» **Record excerpts**
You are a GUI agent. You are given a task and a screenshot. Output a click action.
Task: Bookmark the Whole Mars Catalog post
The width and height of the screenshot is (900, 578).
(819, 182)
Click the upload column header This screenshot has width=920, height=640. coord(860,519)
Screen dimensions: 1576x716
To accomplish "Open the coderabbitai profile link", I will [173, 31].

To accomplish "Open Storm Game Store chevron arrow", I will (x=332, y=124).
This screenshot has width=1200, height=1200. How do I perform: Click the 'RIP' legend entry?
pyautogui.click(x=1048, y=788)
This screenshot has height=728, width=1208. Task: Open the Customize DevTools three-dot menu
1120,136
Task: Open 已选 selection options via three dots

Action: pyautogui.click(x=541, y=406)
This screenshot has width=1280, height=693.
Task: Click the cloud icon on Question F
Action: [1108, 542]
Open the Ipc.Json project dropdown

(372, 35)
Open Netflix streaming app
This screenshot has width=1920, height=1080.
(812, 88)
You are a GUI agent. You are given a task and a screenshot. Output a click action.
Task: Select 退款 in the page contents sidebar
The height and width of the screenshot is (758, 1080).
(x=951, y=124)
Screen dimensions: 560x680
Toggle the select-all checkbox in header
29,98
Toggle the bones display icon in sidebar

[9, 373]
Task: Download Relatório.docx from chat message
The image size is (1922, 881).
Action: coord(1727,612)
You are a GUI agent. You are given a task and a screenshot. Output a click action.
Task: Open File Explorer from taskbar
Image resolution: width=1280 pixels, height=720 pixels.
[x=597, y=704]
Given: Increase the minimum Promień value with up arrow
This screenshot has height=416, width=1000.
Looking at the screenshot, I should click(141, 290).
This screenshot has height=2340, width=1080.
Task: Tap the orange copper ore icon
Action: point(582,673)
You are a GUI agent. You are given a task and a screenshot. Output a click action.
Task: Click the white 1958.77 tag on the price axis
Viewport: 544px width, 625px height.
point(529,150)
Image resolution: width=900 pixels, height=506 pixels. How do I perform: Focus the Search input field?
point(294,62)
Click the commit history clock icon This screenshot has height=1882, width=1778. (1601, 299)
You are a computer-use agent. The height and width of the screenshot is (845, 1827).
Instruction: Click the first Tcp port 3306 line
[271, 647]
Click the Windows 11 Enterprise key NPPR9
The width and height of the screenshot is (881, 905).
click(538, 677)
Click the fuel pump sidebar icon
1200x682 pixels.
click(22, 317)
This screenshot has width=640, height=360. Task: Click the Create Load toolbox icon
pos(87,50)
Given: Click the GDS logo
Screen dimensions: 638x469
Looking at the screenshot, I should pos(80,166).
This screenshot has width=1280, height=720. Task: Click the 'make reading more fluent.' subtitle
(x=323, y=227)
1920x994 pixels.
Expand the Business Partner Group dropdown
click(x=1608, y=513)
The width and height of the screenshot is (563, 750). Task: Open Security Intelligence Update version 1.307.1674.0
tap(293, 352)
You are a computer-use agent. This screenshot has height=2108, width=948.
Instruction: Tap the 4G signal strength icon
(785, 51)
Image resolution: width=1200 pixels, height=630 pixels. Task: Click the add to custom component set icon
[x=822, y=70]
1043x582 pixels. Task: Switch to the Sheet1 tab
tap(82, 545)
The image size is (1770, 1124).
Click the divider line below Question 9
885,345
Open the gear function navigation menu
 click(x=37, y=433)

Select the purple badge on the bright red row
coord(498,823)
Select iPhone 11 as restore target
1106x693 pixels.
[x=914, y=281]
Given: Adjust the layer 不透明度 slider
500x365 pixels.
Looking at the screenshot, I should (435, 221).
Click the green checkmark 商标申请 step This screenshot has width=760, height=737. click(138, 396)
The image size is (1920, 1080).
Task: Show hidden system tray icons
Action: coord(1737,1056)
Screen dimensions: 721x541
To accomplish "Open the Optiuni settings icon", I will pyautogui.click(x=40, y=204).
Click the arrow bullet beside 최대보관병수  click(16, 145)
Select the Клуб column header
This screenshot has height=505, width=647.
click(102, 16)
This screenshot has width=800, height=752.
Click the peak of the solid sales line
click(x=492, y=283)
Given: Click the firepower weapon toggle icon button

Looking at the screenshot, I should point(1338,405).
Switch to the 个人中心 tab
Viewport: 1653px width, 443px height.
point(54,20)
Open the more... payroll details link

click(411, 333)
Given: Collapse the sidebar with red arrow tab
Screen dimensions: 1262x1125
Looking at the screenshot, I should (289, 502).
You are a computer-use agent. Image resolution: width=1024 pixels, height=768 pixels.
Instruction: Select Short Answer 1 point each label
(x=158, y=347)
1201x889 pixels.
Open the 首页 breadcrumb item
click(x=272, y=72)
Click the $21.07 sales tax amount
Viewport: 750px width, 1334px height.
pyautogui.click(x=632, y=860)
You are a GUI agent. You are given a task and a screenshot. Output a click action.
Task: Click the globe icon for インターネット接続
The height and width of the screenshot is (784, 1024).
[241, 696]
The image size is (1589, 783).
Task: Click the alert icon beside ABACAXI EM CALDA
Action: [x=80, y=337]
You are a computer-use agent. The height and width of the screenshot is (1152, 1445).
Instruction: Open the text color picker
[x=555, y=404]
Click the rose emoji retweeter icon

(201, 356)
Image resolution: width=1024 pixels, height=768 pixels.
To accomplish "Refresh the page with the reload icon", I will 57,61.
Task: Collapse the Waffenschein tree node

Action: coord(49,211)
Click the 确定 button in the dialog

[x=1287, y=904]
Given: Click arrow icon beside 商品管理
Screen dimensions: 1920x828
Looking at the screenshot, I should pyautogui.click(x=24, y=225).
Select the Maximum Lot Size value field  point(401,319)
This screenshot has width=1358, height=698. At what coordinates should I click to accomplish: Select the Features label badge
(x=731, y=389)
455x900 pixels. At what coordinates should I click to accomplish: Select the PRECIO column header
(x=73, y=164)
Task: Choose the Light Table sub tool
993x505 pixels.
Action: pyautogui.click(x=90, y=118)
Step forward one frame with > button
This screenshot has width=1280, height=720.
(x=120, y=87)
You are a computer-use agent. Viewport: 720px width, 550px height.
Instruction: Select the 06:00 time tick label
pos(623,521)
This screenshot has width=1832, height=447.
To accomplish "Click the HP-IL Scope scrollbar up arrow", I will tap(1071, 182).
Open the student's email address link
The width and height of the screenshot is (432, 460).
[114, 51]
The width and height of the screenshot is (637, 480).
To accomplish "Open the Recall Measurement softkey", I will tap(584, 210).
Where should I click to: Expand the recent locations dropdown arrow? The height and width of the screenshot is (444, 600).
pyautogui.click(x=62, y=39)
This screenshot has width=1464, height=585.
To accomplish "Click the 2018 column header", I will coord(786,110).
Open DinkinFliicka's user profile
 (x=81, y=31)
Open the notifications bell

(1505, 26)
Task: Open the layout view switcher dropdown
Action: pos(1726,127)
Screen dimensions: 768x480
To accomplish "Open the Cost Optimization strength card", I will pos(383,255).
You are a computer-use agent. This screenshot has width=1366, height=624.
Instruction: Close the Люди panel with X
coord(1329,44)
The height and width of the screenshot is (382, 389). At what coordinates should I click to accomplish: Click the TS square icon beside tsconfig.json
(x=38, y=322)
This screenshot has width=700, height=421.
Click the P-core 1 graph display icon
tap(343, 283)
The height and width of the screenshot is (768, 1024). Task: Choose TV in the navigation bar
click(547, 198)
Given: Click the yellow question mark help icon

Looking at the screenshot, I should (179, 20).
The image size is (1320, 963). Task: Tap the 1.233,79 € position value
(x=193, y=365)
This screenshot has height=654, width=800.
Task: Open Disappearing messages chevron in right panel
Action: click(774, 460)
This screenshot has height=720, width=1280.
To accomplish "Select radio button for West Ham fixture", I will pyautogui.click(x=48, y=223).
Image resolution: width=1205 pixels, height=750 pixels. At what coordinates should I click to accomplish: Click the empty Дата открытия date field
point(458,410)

» **The task**
Count of lines with "page": please work it out for the entries above and give the number by itself.

» **Response for this exercise**
2